### EXERCISE OBJECTIVE
An exact copy of all the records is the expected answer.

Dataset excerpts

▬▬▬▬▬▬

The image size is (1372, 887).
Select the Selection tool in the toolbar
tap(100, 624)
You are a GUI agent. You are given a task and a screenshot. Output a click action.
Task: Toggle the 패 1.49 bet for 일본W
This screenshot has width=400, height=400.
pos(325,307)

▬▬▬▬▬▬

### TASK OUTPUT
The image size is (1372, 887).
Select the Selection tool in the toolbar
tap(100, 624)
You are a GUI agent. You are given a task and a screenshot. Output a click action.
Task: Toggle the 패 1.49 bet for 일본W
This screenshot has width=400, height=400.
pos(325,307)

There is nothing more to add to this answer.